Even though the 2018 document does not state explicitly what those historically used cleaning limits are, they can only be what are called the “traditional limits” of 0.001 of a dose and 10 ppm as given in the EMA’s 2016 draft Q&A document. Okay, the EMA clarifies that those historically used cleaning limits should be used for existing products. What then about new products; certainly HBELs alone should be used? Not so fast. The EMA continues in its answer in Question #6 that “A similar process should be adopted when establishing cleaning alert levels for products introduced into a facility for the first- time.”Emphasis added Now what is meant by a “similar process”? The context would seem to make it clear that the use of “historically used limits” is also applicable for new products.
Now we can argue about the difference between the terms “cleaning limits” and “cleaning alert levels”, but my experience has always been that an alert level should be more stringent than a cleaning validation limit. So if I am correct, the cleaning validation limit should never be higher than the HBEL, but that in some cases it may be lower (that is, more stringent). And if “historically used cleaning limits” are still applicable in combination with HBELs, on what basis can the ISPE in its Risk-MaPP document assert that “The only criteria necessary for a robust cleaning process are the healthbased, ADE derived limit, a validated analytical method with a sensitivity below the acceptance limit, that is visually clean.” Clearly there is a conflict, or at least a major difference of opinion, between these two approaches to setting limits for pharmaceutical cleaning validation.

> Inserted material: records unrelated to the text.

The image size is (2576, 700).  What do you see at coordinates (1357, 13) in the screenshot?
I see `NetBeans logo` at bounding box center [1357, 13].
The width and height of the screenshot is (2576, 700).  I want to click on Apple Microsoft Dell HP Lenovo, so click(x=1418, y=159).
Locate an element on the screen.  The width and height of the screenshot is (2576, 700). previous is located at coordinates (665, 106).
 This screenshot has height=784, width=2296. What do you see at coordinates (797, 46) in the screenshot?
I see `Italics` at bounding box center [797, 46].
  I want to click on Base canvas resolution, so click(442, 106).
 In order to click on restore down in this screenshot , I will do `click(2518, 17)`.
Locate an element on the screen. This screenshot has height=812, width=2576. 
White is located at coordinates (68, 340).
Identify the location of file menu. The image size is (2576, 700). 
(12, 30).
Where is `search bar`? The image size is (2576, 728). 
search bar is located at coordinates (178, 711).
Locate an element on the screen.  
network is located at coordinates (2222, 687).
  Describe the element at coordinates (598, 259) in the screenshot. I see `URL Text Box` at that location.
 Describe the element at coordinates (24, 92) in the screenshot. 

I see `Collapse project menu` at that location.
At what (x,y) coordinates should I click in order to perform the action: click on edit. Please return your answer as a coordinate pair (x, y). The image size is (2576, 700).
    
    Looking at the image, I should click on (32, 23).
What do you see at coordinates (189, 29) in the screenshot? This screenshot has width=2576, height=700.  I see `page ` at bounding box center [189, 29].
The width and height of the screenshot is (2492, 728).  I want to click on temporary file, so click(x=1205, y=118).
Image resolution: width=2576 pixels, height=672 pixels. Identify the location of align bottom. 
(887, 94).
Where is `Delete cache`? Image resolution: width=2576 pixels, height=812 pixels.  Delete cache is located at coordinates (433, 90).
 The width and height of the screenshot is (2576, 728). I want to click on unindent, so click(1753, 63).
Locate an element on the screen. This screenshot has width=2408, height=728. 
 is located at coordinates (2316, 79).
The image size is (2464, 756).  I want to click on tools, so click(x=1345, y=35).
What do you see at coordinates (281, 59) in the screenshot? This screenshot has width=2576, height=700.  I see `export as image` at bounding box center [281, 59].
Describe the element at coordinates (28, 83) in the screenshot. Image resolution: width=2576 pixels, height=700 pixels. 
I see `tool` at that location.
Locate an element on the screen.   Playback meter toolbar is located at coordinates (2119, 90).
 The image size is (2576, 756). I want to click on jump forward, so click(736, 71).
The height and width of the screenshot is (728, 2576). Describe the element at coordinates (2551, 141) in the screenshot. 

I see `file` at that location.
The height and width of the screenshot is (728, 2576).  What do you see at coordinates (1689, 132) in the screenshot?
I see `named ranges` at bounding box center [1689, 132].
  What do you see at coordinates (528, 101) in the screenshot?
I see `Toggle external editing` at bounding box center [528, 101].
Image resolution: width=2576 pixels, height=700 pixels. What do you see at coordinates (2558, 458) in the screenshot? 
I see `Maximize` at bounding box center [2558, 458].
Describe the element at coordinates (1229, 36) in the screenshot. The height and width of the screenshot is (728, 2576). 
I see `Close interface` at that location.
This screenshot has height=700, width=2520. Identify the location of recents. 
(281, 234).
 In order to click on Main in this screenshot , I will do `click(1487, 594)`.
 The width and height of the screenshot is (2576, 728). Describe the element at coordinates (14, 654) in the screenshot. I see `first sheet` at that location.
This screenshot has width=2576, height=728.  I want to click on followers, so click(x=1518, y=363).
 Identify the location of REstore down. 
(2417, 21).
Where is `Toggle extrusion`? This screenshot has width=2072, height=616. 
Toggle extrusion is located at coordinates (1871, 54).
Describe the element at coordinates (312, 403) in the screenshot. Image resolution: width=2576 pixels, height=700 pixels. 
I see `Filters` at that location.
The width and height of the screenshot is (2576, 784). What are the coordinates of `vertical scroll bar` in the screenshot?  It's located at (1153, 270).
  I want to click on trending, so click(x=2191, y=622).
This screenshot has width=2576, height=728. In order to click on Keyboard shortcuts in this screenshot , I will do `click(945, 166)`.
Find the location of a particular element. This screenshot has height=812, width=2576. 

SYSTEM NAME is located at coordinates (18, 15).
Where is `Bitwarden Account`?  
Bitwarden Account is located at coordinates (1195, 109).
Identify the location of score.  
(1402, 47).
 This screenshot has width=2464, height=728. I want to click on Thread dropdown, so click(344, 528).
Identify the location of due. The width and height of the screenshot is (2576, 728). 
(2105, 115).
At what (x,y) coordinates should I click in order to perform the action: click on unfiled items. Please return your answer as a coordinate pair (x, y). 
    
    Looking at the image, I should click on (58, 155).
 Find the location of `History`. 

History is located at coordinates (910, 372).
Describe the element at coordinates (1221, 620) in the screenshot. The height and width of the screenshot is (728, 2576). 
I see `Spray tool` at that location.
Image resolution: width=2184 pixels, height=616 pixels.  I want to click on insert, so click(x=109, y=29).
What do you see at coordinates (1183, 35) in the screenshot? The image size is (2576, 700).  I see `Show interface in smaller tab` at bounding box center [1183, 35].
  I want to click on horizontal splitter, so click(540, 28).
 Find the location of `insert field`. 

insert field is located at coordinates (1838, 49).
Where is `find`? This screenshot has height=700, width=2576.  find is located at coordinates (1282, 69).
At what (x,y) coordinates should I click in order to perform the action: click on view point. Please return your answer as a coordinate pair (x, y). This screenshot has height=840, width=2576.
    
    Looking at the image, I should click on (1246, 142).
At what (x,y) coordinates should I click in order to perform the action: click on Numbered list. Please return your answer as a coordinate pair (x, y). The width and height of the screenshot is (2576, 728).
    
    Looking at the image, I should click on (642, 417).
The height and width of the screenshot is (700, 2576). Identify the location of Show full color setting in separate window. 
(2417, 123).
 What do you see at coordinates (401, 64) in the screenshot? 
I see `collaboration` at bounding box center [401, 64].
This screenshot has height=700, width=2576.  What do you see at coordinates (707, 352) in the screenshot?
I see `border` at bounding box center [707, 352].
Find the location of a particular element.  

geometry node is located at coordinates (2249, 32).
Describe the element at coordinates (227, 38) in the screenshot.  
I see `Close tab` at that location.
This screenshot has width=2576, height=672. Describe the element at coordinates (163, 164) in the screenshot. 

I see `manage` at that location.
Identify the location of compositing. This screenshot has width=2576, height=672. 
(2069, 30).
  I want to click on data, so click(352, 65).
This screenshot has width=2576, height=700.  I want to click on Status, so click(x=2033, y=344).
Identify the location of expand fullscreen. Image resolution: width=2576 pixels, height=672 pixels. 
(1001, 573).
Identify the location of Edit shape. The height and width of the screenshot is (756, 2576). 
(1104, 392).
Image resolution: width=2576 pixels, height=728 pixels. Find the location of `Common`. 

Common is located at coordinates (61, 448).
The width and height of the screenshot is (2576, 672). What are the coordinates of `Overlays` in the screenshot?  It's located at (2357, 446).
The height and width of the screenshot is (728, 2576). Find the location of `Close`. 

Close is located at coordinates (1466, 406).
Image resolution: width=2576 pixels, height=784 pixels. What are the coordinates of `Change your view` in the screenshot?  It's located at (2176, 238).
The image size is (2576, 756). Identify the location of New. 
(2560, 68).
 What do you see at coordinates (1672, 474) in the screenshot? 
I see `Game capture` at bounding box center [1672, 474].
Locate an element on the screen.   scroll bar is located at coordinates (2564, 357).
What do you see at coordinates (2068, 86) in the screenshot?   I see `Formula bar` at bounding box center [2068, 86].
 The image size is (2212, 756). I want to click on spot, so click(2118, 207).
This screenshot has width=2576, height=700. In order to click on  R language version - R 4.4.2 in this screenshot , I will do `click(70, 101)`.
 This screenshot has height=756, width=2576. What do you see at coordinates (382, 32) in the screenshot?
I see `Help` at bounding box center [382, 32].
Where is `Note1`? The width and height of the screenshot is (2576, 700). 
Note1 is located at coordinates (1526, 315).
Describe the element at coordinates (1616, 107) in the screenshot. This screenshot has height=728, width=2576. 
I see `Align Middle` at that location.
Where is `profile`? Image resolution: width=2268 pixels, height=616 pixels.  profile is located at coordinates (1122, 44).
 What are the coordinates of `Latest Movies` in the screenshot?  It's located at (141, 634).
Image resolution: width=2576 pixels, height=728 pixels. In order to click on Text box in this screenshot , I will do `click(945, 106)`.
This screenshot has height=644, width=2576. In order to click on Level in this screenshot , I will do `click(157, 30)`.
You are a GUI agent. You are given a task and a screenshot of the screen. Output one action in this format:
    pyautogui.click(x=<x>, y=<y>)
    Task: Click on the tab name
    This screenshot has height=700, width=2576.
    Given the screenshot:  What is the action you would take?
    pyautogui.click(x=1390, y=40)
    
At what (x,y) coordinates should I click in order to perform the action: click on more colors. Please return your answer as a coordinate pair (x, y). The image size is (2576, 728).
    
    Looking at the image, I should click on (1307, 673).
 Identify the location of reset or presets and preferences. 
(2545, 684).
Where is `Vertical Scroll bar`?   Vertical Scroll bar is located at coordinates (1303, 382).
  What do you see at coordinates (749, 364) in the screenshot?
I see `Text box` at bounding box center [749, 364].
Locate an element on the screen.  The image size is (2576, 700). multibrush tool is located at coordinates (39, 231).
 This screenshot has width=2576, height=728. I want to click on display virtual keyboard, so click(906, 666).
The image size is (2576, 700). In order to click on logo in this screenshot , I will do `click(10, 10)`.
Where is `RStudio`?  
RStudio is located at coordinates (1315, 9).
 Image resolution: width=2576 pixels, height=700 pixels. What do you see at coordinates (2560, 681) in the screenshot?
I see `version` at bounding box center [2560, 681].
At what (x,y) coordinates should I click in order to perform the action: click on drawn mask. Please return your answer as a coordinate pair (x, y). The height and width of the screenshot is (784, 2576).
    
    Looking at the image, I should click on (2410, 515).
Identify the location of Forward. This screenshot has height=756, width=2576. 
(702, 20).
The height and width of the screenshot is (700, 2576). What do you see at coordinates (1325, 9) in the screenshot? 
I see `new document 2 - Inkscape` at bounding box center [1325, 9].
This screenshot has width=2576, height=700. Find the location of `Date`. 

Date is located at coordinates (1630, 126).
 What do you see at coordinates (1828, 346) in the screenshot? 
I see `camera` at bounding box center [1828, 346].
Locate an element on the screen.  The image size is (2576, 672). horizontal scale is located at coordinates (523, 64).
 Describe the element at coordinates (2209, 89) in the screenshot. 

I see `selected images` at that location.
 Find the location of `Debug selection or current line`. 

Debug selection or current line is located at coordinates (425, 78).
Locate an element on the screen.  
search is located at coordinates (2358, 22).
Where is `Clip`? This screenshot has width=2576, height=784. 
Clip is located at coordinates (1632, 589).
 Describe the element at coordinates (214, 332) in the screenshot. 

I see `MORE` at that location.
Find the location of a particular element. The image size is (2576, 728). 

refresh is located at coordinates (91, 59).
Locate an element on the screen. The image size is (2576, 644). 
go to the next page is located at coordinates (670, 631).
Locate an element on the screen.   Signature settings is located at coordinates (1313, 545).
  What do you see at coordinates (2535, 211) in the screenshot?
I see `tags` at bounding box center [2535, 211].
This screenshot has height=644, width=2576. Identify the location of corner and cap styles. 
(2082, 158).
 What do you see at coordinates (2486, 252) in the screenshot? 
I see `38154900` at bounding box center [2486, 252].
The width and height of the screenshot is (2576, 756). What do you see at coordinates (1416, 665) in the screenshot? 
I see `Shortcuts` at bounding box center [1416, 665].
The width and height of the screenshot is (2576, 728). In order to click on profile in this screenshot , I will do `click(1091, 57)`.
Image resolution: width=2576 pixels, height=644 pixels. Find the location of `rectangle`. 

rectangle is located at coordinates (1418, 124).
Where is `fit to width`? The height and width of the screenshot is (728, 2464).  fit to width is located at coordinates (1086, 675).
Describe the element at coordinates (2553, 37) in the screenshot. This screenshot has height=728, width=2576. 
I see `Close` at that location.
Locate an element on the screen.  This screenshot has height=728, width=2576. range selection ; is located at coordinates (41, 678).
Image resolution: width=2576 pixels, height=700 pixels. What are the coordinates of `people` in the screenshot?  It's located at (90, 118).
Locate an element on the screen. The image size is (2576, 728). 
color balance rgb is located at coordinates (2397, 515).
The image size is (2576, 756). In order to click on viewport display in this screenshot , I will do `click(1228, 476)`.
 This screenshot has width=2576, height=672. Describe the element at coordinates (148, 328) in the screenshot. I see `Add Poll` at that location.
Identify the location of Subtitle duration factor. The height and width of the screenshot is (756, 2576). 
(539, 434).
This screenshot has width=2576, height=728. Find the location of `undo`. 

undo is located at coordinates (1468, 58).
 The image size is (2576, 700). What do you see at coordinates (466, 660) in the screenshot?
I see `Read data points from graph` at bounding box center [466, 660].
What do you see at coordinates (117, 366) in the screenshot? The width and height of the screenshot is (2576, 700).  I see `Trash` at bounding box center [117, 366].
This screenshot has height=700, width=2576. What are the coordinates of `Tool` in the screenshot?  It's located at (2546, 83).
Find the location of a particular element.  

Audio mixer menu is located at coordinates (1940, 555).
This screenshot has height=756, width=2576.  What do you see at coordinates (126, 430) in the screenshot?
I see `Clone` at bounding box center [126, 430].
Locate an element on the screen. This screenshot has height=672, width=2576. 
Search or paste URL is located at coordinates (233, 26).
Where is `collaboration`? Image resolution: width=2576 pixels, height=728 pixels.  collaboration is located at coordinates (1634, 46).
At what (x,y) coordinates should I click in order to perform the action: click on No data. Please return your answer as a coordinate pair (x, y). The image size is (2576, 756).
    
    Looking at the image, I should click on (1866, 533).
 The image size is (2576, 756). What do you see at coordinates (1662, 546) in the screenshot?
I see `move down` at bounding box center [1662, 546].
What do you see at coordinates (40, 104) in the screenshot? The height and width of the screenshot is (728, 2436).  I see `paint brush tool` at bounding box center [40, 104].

Why Risk-MaPP states what it does is inexplicable to me. While the EMA Q&A document may be confusing in it use of “cleaning validation limits” and “alert limits”, I believe its approach has a more logical and more scientific basis for setting cleaning validation limits. From a scientific perspective, the EMA approach seems to be based on potential adverse effects on both patient safety and product quality (and thus is consistent with the approach of the FDA in the 2015 Question #7 of the FDA’s “Questions and Answers on Current Good Manufacturing Practices – Equipment”), while the ISPE approach seems to focus only on patient safety. The bigger question that the pharmaceutical cleaning validation and toxicological communities should address is how did we ever get into this murky situation? If my experience is any guide, that is a question that will never be openly addressed.